Angle widening, intraocular pressure (IOP) reduction and a decrease in the number of glaucoma medications are all significant benefits of cataract surgery for primary angle closure hypertension patients, according researchers.

The India-based team used preoperative biometry (including axial length), anterior chamber depth (ACD), lens thickness and central corneal thickness to evaluate 18 eyes of 18 patients. Primary angle closure hypertension, the authors say, is more common in India than in the West. They also looked into pre- and postoperative IOP, number of topical glaucoma medications, angle swept source optical coherence tomography (SS-OCT) parameters of nasal and temporal angle opening distance, trabecular iris space area, scleral spur angle, lens vault and circumferential iridotrabecular contact (ITC).

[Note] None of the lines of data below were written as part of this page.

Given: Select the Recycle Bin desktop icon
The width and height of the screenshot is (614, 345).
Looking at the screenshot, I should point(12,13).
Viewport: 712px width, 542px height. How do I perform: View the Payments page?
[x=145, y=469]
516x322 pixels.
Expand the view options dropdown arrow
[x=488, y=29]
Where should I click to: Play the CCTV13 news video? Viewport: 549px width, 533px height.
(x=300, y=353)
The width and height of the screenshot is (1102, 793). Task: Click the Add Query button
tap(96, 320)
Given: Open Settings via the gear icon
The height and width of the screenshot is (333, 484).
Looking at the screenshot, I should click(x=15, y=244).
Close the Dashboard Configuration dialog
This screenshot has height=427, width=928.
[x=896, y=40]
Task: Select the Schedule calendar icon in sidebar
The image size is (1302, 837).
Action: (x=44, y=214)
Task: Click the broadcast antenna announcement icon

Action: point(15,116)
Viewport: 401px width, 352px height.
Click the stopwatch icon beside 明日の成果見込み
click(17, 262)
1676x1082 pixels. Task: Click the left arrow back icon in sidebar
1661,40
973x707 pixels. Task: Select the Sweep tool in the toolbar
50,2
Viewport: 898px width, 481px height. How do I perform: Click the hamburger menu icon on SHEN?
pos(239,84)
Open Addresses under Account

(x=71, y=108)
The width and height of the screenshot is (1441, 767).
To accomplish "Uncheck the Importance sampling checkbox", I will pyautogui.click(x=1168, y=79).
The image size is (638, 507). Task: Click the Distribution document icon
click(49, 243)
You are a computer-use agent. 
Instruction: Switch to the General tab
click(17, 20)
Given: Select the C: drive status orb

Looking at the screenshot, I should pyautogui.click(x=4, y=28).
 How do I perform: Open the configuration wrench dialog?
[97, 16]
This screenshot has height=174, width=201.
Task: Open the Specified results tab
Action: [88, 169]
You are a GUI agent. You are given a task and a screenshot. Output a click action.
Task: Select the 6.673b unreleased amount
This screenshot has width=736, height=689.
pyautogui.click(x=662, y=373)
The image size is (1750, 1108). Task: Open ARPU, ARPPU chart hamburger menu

Their findings showed the procedure resulted in significant changes. The mean preoperative IOP was 31mm Hg (±6mm Hg). Six months after surgery, that decreased to 14mm Hg (±1mm Hg). The mean number of glaucoma medications was four preoperatively; that dropped to two after. Significant angle widening was also noted following surgery. The research also showed moderate positive correlation with percentage fall in IOP at one-month postoperative.

Selvan H, Angmo D, Tomar A. Changes in intraocular pressure and angle status post phacoemulsification in primary angle closure hypertension. J Glaucoma. December 4, 2018. [Epub ahead of print].